• **About this exercise**:
Whenever a line below includes the string "width", show it.

• **Given information**:
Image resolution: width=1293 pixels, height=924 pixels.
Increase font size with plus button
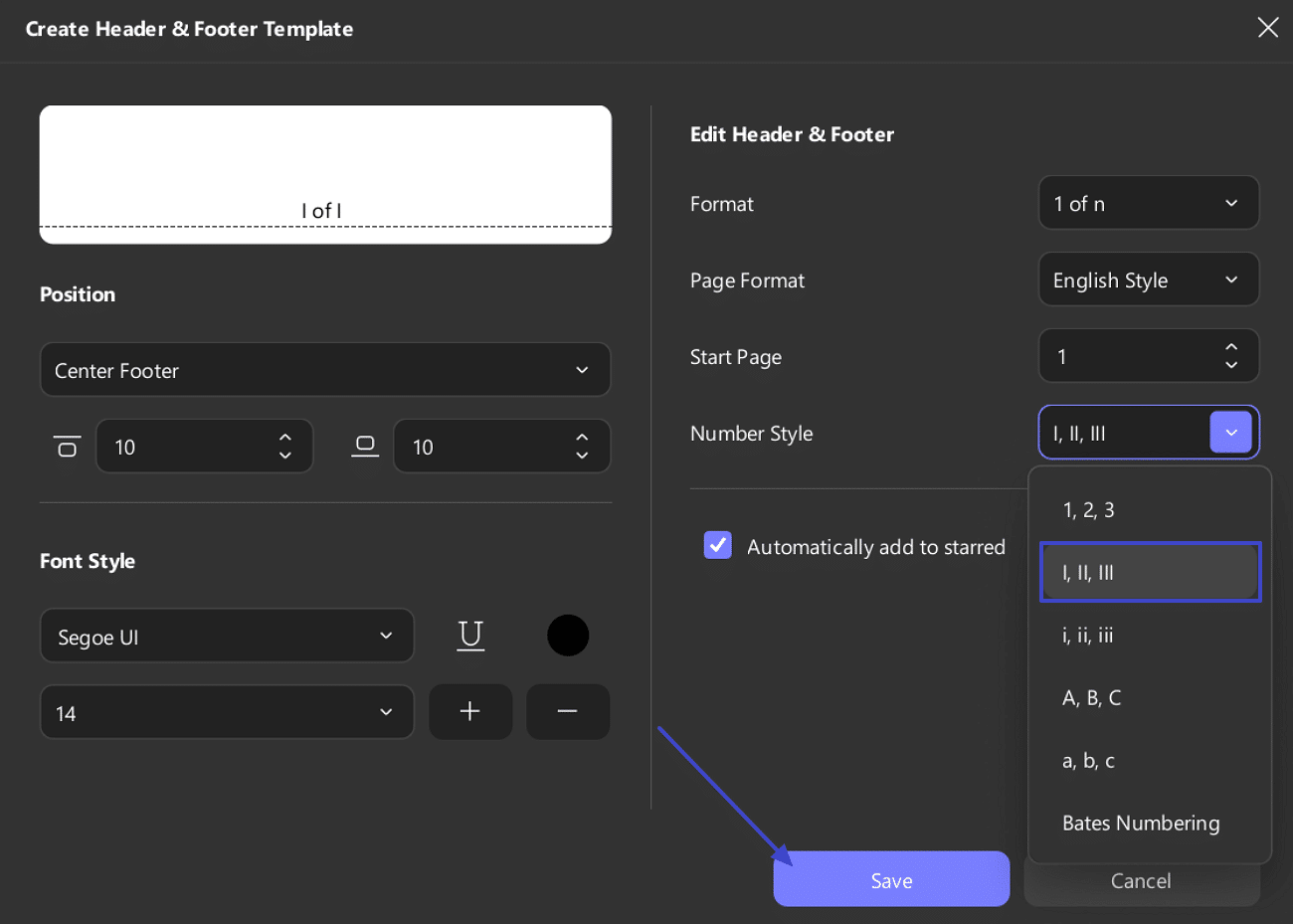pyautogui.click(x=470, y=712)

...

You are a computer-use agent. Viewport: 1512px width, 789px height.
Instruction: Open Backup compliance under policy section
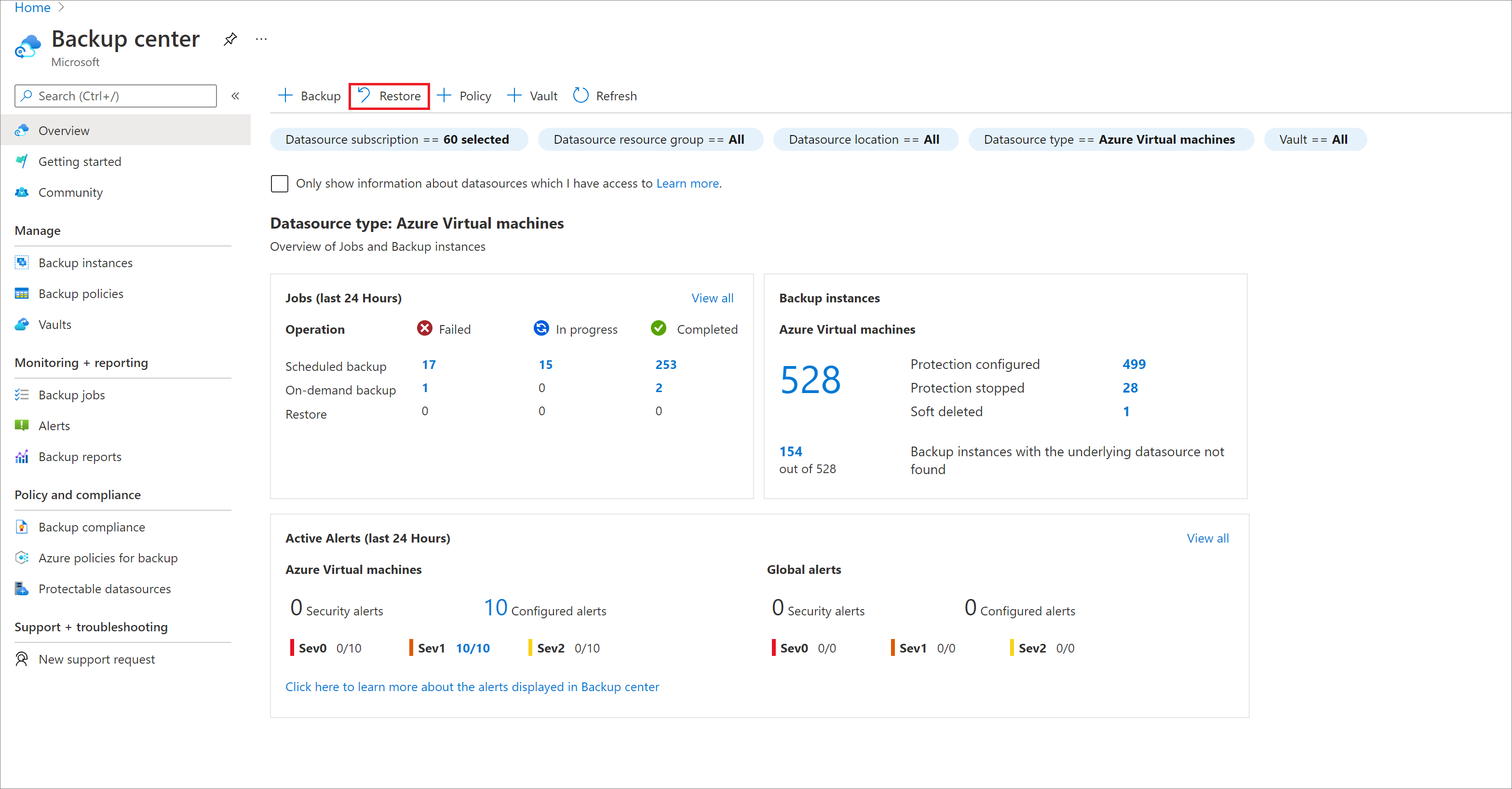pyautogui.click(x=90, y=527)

• **Solution to this task**:
Image resolution: width=1293 pixels, height=924 pixels.
You are a computer-use agent. Viewport: 1512px width, 789px height.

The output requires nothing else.